Abstract 484: Acidic pH Triggers Secretion of Proinflammatory Cytokines in Human Macrophages

Abstract

Extracellular acidification can occur in atherosclerotic lesions, specifically in areas with high numbers of metabolically active macrophages secreting lactate and hydrogen ions. There is a growing body of evidence showing that acidification of the extracellular environment causes fundamental changes in the functions of immune cells. Here we studied the effect of low pH on the secretion of proinflammatory cytokines by cultured human macrophages.
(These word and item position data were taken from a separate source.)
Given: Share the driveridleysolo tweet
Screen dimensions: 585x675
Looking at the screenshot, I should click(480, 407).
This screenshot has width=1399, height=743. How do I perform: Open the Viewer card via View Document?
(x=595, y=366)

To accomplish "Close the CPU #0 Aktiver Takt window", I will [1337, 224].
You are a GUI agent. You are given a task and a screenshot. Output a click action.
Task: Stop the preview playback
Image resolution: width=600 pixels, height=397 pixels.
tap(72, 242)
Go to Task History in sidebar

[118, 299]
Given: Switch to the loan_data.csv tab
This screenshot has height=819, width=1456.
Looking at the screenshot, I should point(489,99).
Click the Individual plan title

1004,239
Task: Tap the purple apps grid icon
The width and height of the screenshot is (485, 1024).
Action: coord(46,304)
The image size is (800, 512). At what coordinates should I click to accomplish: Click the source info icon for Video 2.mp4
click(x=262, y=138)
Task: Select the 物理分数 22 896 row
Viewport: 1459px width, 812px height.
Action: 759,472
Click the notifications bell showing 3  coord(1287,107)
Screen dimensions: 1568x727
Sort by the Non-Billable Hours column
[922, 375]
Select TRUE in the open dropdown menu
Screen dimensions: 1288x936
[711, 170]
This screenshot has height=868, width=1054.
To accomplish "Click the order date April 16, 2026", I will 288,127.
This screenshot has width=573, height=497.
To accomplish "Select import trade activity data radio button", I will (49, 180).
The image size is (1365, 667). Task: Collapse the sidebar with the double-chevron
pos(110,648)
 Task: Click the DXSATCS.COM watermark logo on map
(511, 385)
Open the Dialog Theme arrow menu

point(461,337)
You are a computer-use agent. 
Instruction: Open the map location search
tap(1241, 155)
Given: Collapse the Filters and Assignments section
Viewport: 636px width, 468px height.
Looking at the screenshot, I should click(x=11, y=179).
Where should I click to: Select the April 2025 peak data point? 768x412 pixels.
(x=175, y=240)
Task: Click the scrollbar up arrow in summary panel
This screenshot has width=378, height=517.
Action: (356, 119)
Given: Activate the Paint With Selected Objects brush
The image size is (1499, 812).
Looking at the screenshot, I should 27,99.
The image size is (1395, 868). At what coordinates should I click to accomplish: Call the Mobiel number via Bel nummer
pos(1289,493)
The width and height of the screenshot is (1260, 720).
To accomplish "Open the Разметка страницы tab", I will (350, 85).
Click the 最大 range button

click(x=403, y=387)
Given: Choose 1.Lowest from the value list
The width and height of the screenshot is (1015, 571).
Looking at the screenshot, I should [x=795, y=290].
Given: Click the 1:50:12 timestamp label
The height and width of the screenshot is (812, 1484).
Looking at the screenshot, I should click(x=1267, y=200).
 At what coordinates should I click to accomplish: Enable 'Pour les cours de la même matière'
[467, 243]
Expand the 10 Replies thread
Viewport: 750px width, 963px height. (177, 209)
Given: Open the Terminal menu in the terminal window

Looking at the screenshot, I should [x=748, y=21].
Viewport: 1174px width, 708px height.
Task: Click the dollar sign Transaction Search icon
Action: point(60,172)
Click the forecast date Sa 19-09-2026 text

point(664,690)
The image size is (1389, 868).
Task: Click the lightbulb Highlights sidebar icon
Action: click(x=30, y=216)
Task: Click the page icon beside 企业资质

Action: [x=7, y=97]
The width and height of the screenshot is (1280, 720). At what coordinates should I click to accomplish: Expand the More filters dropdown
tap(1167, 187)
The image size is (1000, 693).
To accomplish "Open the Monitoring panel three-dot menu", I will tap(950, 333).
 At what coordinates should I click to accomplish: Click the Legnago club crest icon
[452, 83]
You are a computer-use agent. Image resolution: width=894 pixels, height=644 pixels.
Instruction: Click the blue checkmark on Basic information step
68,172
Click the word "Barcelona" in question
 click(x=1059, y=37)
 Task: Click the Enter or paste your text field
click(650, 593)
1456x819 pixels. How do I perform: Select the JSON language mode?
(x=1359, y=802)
Using custom manufactured cell culture media with neutral and acidic pH (pH 7.5-6.0) we discovered that acidic pH triggers secretion of interleukin(IL)-1beta and IL-18, but not of IL-1alpha. IL-1beta and IL-18 are both produced as proforms that are processed into the biologically active secreted form by the caspase-1 protease. The IL-1beta secretion induced by acidic pH was paralleled by caspase-1 activation, and inhibition of caspase-1 completely abolished IL-1beta secretion. Acidic pH-induced IL-1beta secretion was also abolished at high extracellular potassium concentrations, which implies that potassium efflux from cells is a crucial step upstream of caspase-1 activation. We are currently exploring the involvement of inflammasomes in the acidic pH -induced caspase-1 activation. In conclusion, acidic microenvironments of atherosclerotic lesions may induce proinflammatory cytokine secretion in macrophages, so amplifying the progression of atherogenesis.